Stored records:

•••••

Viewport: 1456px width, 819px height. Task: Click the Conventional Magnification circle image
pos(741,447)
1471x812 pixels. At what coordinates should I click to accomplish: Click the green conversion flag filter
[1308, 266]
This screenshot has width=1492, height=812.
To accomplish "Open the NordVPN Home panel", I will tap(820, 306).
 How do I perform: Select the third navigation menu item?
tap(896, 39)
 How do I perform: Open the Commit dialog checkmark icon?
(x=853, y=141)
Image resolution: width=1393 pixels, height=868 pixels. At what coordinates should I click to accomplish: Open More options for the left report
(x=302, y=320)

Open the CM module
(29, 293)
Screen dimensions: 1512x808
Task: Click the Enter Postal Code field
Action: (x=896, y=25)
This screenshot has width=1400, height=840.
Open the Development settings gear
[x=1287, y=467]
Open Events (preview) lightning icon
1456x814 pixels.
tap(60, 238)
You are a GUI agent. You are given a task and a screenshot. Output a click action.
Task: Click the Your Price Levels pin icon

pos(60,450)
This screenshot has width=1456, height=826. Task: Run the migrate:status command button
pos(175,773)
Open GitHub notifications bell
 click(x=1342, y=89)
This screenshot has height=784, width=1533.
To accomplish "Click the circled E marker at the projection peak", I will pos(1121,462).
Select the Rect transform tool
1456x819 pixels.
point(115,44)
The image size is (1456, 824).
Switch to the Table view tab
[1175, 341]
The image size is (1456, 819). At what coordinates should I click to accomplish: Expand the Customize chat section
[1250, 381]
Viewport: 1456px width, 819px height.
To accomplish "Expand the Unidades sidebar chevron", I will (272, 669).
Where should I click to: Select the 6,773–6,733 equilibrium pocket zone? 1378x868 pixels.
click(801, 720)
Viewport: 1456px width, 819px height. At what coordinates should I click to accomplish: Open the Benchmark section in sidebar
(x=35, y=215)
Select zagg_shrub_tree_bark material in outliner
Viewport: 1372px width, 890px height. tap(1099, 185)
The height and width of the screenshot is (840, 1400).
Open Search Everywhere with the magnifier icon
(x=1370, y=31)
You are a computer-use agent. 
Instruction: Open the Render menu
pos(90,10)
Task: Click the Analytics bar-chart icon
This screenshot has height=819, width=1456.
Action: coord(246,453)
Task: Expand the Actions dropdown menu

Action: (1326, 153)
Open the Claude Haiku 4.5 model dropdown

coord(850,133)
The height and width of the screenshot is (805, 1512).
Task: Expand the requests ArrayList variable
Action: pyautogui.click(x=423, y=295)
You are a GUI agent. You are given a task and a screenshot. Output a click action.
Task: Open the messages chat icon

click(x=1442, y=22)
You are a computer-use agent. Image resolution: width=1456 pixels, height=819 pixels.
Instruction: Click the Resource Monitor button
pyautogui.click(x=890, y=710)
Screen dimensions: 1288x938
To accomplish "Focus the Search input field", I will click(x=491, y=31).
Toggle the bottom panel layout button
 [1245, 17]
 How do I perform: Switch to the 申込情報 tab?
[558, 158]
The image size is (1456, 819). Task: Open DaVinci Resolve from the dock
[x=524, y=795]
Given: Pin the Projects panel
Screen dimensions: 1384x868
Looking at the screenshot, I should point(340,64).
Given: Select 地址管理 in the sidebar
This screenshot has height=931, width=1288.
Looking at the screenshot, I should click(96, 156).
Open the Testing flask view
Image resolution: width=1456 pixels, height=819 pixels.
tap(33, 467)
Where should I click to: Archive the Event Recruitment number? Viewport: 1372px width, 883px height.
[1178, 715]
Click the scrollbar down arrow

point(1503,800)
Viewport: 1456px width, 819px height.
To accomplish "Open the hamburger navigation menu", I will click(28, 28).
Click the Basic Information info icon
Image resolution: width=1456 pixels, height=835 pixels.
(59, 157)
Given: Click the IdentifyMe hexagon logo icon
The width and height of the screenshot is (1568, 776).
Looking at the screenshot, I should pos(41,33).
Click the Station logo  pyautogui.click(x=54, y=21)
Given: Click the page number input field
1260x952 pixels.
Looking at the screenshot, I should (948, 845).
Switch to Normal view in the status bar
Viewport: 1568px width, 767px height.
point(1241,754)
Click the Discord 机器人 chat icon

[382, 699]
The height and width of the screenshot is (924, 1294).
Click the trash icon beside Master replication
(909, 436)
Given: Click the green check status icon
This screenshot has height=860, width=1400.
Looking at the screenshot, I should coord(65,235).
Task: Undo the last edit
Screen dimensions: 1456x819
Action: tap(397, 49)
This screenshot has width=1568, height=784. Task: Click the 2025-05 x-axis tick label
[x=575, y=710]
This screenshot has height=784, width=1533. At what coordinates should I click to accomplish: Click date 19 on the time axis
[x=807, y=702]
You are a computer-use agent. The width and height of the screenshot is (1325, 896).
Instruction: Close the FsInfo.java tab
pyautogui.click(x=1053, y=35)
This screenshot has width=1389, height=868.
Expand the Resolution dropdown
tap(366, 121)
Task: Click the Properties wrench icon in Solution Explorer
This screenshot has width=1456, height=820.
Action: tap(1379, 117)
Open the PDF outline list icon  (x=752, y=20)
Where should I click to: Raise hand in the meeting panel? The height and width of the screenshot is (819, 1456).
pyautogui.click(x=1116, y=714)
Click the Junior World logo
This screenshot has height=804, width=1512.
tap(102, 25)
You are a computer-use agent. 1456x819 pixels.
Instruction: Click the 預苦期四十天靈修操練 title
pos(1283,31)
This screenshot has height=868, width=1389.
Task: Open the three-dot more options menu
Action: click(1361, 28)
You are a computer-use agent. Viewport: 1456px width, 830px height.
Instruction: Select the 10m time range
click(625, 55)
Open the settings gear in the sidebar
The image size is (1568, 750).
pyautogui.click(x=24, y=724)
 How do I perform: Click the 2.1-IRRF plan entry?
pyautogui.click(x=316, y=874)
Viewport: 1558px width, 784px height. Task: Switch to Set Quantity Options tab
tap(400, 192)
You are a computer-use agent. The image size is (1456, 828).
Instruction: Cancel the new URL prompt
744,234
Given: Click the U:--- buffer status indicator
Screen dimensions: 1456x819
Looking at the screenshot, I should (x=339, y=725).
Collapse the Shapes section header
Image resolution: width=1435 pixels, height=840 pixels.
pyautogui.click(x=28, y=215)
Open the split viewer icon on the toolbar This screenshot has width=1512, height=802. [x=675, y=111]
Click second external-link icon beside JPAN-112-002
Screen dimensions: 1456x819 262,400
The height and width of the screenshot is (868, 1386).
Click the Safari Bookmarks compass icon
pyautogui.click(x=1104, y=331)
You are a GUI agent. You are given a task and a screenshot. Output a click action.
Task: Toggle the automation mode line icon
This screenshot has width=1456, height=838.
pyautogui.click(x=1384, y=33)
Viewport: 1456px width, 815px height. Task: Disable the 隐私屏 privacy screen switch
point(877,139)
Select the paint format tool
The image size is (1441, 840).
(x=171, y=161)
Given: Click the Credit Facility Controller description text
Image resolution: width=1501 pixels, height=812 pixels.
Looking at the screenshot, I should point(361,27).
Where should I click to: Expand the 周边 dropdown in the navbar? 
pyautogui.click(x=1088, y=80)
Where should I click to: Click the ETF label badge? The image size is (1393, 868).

•••••

→ **How to complete this task**
In this exercise, repeat the entries above verbatim.

→ **Reply to the task**
Viewport: 1456px width, 819px height. Task: Click the Conventional Magnification circle image
pos(741,447)
1471x812 pixels. At what coordinates should I click to accomplish: Click the green conversion flag filter
[1308, 266]
This screenshot has width=1492, height=812.
To accomplish "Open the NordVPN Home panel", I will tap(820, 306).
 How do I perform: Select the third navigation menu item?
tap(896, 39)
 How do I perform: Open the Commit dialog checkmark icon?
(x=853, y=141)
Image resolution: width=1393 pixels, height=868 pixels. At what coordinates should I click to accomplish: Open More options for the left report
(x=302, y=320)

Open the CM module
(29, 293)
Screen dimensions: 1512x808
Task: Click the Enter Postal Code field
Action: (x=896, y=25)
This screenshot has width=1400, height=840.
Open the Development settings gear
[x=1287, y=467]
Open Events (preview) lightning icon
1456x814 pixels.
tap(60, 238)
You are a GUI agent. You are given a task and a screenshot. Output a click action.
Task: Click the Your Price Levels pin icon

pos(60,450)
This screenshot has width=1456, height=826. Task: Run the migrate:status command button
pos(175,773)
Open GitHub notifications bell
 click(x=1342, y=89)
This screenshot has height=784, width=1533.
To accomplish "Click the circled E marker at the projection peak", I will pos(1121,462).
Select the Rect transform tool
1456x819 pixels.
point(115,44)
The image size is (1456, 824).
Switch to the Table view tab
[1175, 341]
The image size is (1456, 819). At what coordinates should I click to accomplish: Expand the Customize chat section
[1250, 381]
Viewport: 1456px width, 819px height.
To accomplish "Expand the Unidades sidebar chevron", I will (272, 669).
Where should I click to: Select the 6,773–6,733 equilibrium pocket zone? 1378x868 pixels.
click(801, 720)
Viewport: 1456px width, 819px height. At what coordinates should I click to accomplish: Open the Benchmark section in sidebar
(x=35, y=215)
Select zagg_shrub_tree_bark material in outliner
Viewport: 1372px width, 890px height. tap(1099, 185)
The height and width of the screenshot is (840, 1400).
Open Search Everywhere with the magnifier icon
(x=1370, y=31)
You are a computer-use agent. 
Instruction: Open the Render menu
pos(90,10)
Task: Click the Analytics bar-chart icon
This screenshot has height=819, width=1456.
Action: coord(246,453)
Task: Expand the Actions dropdown menu

Action: (1326, 153)
Open the Claude Haiku 4.5 model dropdown

coord(850,133)
The height and width of the screenshot is (805, 1512).
Task: Expand the requests ArrayList variable
Action: pyautogui.click(x=423, y=295)
You are a GUI agent. You are given a task and a screenshot. Output a click action.
Task: Open the messages chat icon

click(x=1442, y=22)
You are a computer-use agent. Image resolution: width=1456 pixels, height=819 pixels.
Instruction: Click the Resource Monitor button
pyautogui.click(x=890, y=710)
Screen dimensions: 1288x938
To accomplish "Focus the Search input field", I will click(x=491, y=31).
Toggle the bottom panel layout button
 [1245, 17]
 How do I perform: Switch to the 申込情報 tab?
[558, 158]
The image size is (1456, 819). Task: Open DaVinci Resolve from the dock
[x=524, y=795]
Given: Pin the Projects panel
Screen dimensions: 1384x868
Looking at the screenshot, I should point(340,64).
Given: Select 地址管理 in the sidebar
This screenshot has height=931, width=1288.
Looking at the screenshot, I should click(96, 156).
Open the Testing flask view
Image resolution: width=1456 pixels, height=819 pixels.
tap(33, 467)
Where should I click to: Archive the Event Recruitment number? Viewport: 1372px width, 883px height.
[1178, 715]
Click the scrollbar down arrow

point(1503,800)
Viewport: 1456px width, 819px height.
To accomplish "Open the hamburger navigation menu", I will click(28, 28).
Click the Basic Information info icon
Image resolution: width=1456 pixels, height=835 pixels.
(59, 157)
Given: Click the IdentifyMe hexagon logo icon
The width and height of the screenshot is (1568, 776).
Looking at the screenshot, I should pos(41,33).
Click the Station logo  pyautogui.click(x=54, y=21)
Given: Click the page number input field
1260x952 pixels.
Looking at the screenshot, I should (948, 845).
Switch to Normal view in the status bar
Viewport: 1568px width, 767px height.
point(1241,754)
Click the Discord 机器人 chat icon

[382, 699]
The height and width of the screenshot is (924, 1294).
Click the trash icon beside Master replication
(909, 436)
Given: Click the green check status icon
This screenshot has height=860, width=1400.
Looking at the screenshot, I should coord(65,235).
Task: Undo the last edit
Screen dimensions: 1456x819
Action: tap(397, 49)
This screenshot has width=1568, height=784. Task: Click the 2025-05 x-axis tick label
[x=575, y=710]
This screenshot has height=784, width=1533. At what coordinates should I click to accomplish: Click date 19 on the time axis
[x=807, y=702]
You are a computer-use agent. The width and height of the screenshot is (1325, 896).
Instruction: Close the FsInfo.java tab
pyautogui.click(x=1053, y=35)
This screenshot has width=1389, height=868.
Expand the Resolution dropdown
tap(366, 121)
Task: Click the Properties wrench icon in Solution Explorer
This screenshot has width=1456, height=820.
Action: tap(1379, 117)
Open the PDF outline list icon  (x=752, y=20)
Where should I click to: Raise hand in the meeting panel? The height and width of the screenshot is (819, 1456).
pyautogui.click(x=1116, y=714)
Click the Junior World logo
This screenshot has height=804, width=1512.
tap(102, 25)
You are a computer-use agent. 1456x819 pixels.
Instruction: Click the 預苦期四十天靈修操練 title
pos(1283,31)
This screenshot has height=868, width=1389.
Task: Open the three-dot more options menu
Action: click(1361, 28)
You are a computer-use agent. Viewport: 1456px width, 830px height.
Instruction: Select the 10m time range
click(625, 55)
Open the settings gear in the sidebar
The image size is (1568, 750).
pyautogui.click(x=24, y=724)
 How do I perform: Click the 2.1-IRRF plan entry?
pyautogui.click(x=316, y=874)
Viewport: 1558px width, 784px height. Task: Switch to Set Quantity Options tab
tap(400, 192)
You are a computer-use agent. The image size is (1456, 828).
Instruction: Cancel the new URL prompt
744,234
Given: Click the U:--- buffer status indicator
Screen dimensions: 1456x819
Looking at the screenshot, I should (x=339, y=725).
Collapse the Shapes section header
Image resolution: width=1435 pixels, height=840 pixels.
pyautogui.click(x=28, y=215)
Open the split viewer icon on the toolbar This screenshot has width=1512, height=802. [x=675, y=111]
Click second external-link icon beside JPAN-112-002
Screen dimensions: 1456x819 262,400
The height and width of the screenshot is (868, 1386).
Click the Safari Bookmarks compass icon
pyautogui.click(x=1104, y=331)
You are a GUI agent. You are given a task and a screenshot. Output a click action.
Task: Toggle the automation mode line icon
This screenshot has width=1456, height=838.
pyautogui.click(x=1384, y=33)
Viewport: 1456px width, 815px height. Task: Disable the 隐私屏 privacy screen switch
point(877,139)
Select the paint format tool
The image size is (1441, 840).
(x=171, y=161)
Given: Click the Credit Facility Controller description text
Image resolution: width=1501 pixels, height=812 pixels.
Looking at the screenshot, I should point(361,27).
Where should I click to: Expand the 周边 dropdown in the navbar? 
pyautogui.click(x=1088, y=80)
Where should I click to: Click the ETF label badge? The image size is (1393, 868).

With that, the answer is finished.